Overall goal: I am trying to run Circuitscape using a habitat suitability map.
I've already filtered the data to a greater than 0.80 suitability so I currently have a large SpatRaster
(21373 rows and 42746 columns) with 0 and 1 cells. I need to assign patch IDs to any touching cells (8-directions) so that I can run my connectivity model!
My current problem, I'm using the terra function patches()
, but it has currently been running for 3 days and has not finished and I have no way (that I know of) to track the progress.
Right now I'm trying to be patient and let the patches function run in case its just taking quite some time.
I also tried the clump()
function from the raster
package but it has the same time issue.
Is this something I just have to be patient for or is there another program/package that can speed up this process? I have 5 rasters to find the patches for.

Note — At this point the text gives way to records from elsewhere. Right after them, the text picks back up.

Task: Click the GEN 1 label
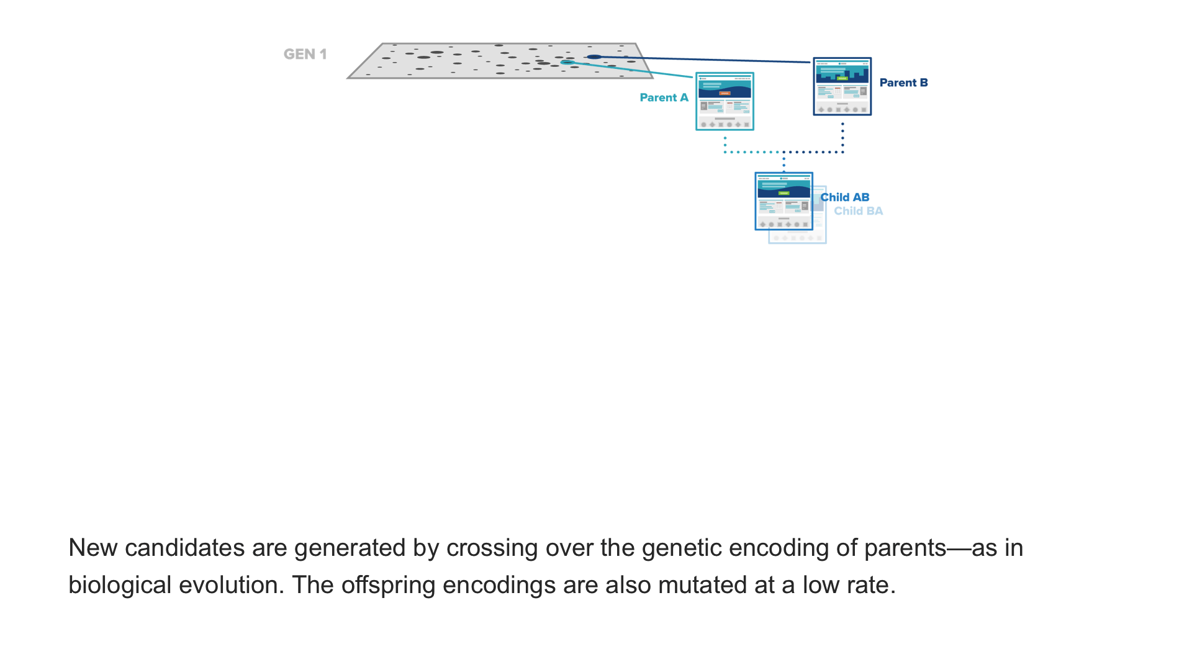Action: point(305,55)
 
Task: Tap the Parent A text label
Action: point(664,98)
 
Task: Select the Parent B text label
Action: point(903,83)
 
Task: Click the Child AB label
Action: point(845,197)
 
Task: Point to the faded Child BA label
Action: point(858,212)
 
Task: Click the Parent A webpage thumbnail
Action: point(725,102)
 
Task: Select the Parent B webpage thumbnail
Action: point(842,86)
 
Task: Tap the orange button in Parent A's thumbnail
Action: point(725,93)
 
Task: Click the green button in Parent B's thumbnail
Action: point(842,78)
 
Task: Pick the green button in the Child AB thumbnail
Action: point(783,193)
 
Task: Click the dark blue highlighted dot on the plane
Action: point(594,57)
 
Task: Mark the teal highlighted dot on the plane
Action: point(567,63)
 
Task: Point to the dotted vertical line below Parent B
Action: point(842,136)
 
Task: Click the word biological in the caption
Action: point(119,586)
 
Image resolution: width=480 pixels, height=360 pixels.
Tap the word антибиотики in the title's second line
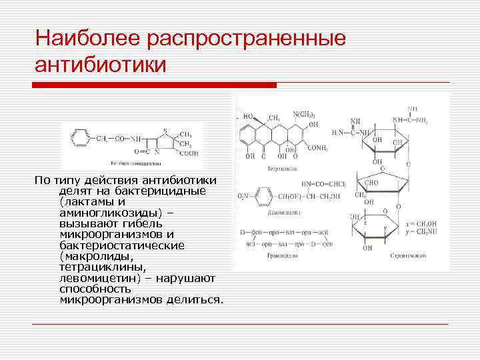tap(99, 65)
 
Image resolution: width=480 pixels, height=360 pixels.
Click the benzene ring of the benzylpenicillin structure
tap(79, 139)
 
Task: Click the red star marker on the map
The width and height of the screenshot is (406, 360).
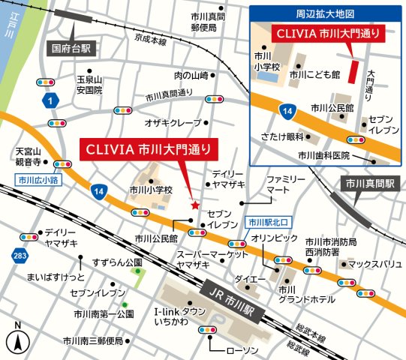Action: point(196,204)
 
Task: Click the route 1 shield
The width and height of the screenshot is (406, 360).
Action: point(50,99)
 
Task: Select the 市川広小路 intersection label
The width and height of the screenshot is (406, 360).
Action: point(39,180)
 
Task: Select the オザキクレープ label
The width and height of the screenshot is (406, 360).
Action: point(173,122)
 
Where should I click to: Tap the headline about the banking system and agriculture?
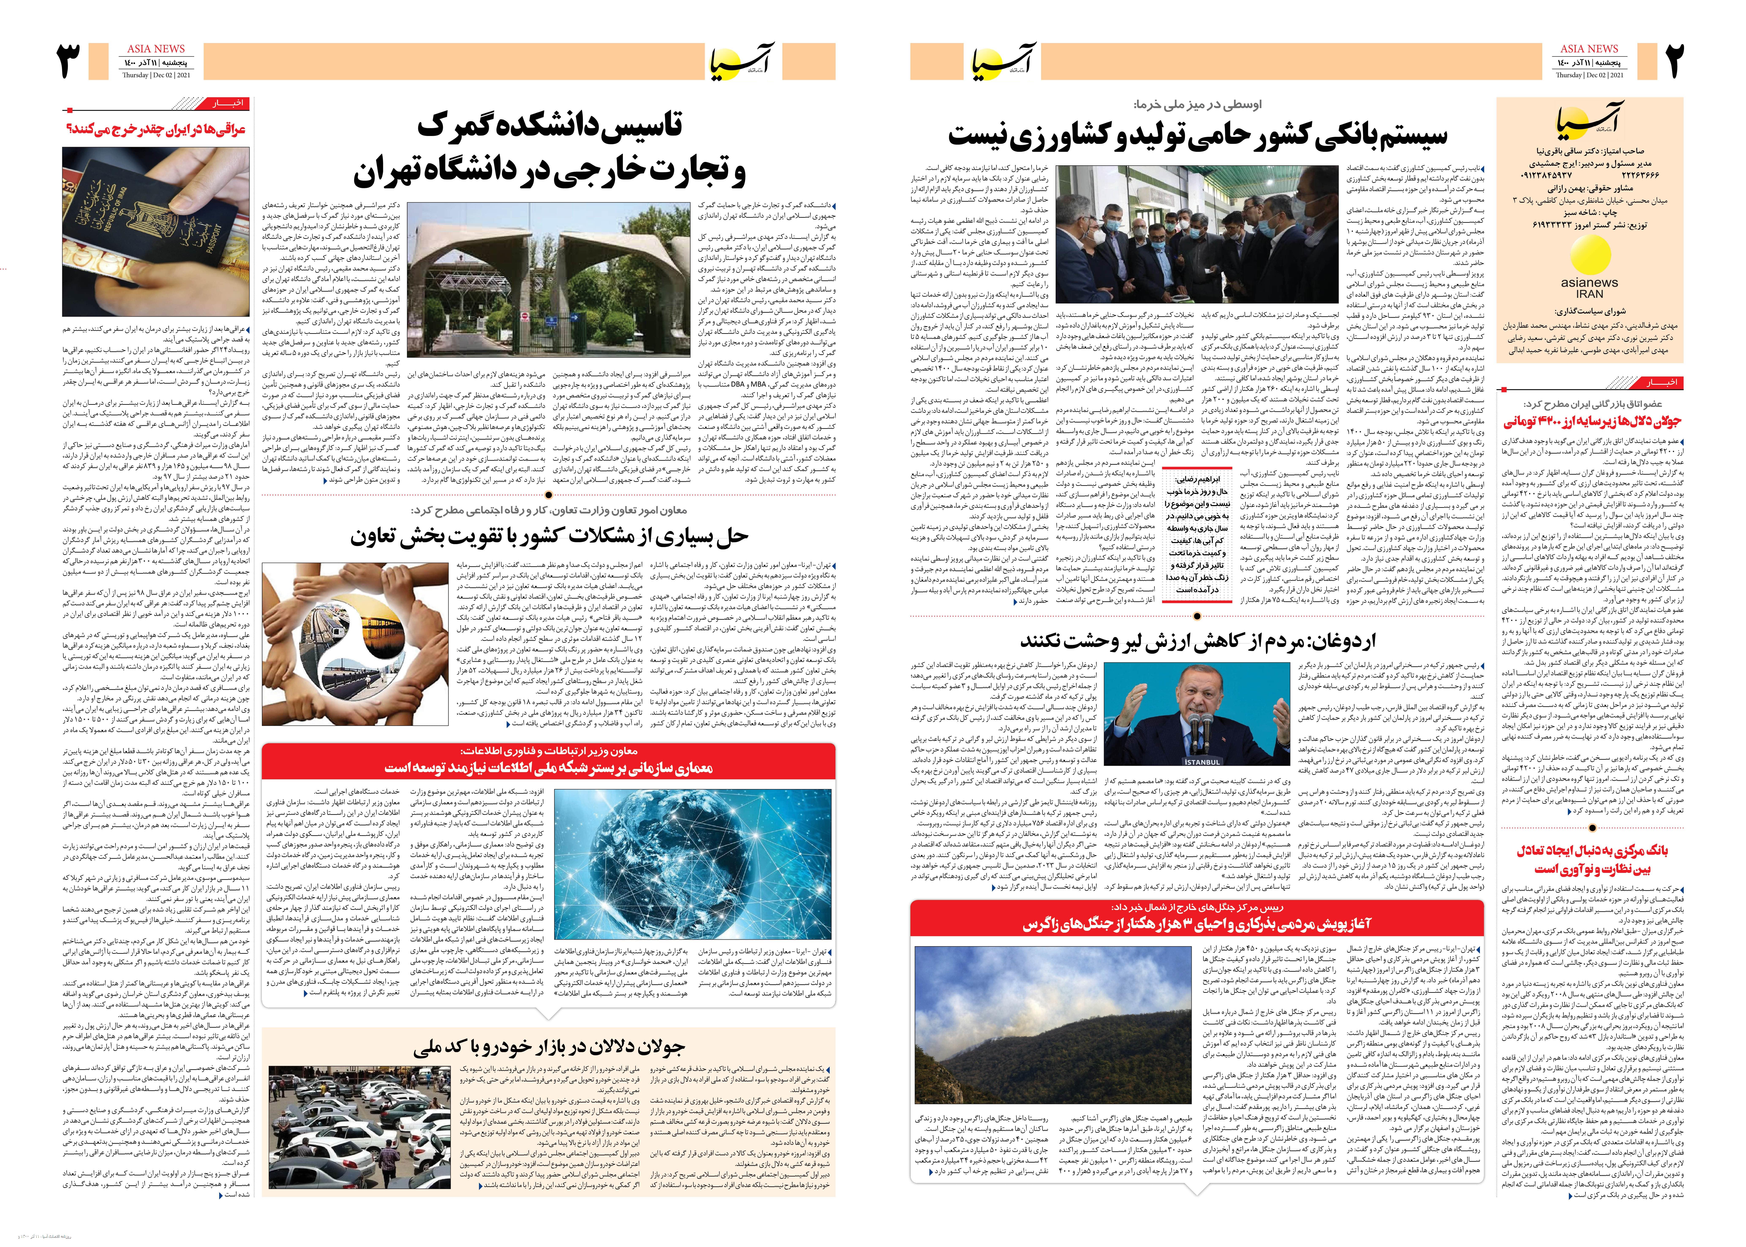click(x=1198, y=135)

I have access to ArcGIS Pro but prefer to stay in R if possible.
Here is an example of how you might estimate how long it would take to patch data of that size on given hardware. Note that, I made some sort of assumption when simulating an example raster that 10% of the values are not NA; the patches function seems to be clearly O(n^2); I predict that on my hardware running patches would take between 7 and 8 days.
one likely reasonable way forward would seem to be to reduce the resolution of the raster. You can use a model like mdl developed here to estimate how long a smaller size would take. and find an appropriate balance.
Note that running the simulations to get the estimate itself took me 16minutes. if I had done one less larger datapoint, it would have completed closer to 1 minute. you can see the polynomial difference right there.
target_rows <- 21373
target_cols <- 42746
row_frac <- target_rows/(target_cols+target_rows)
library(tidyverse)
library(terra)
set.seed(42)
# i did up to 13 - reduce to 12 if you arent as patient and want a less accurate estimate :)
(cols <- 2^(2:13))
(rows <- (2^(2:13)/2))
list_of_rasters <- map2_df(cols,rows,
\(co,ro){
mult <- ro*co
cat("\nMaking size\t", mult , "\trows:\t", ro,"\tcols:\t",co)
rb_time <- system.time({
r <- rast(nrows=ro, ncols=co, xmin=0)
to_pop <- sample.int(n = mult,
size = mult / 10,
replace = FALSE)
r[to_pop] <- 1L
})
memsize <- capture.output(pryr::object_size(wrap(r)))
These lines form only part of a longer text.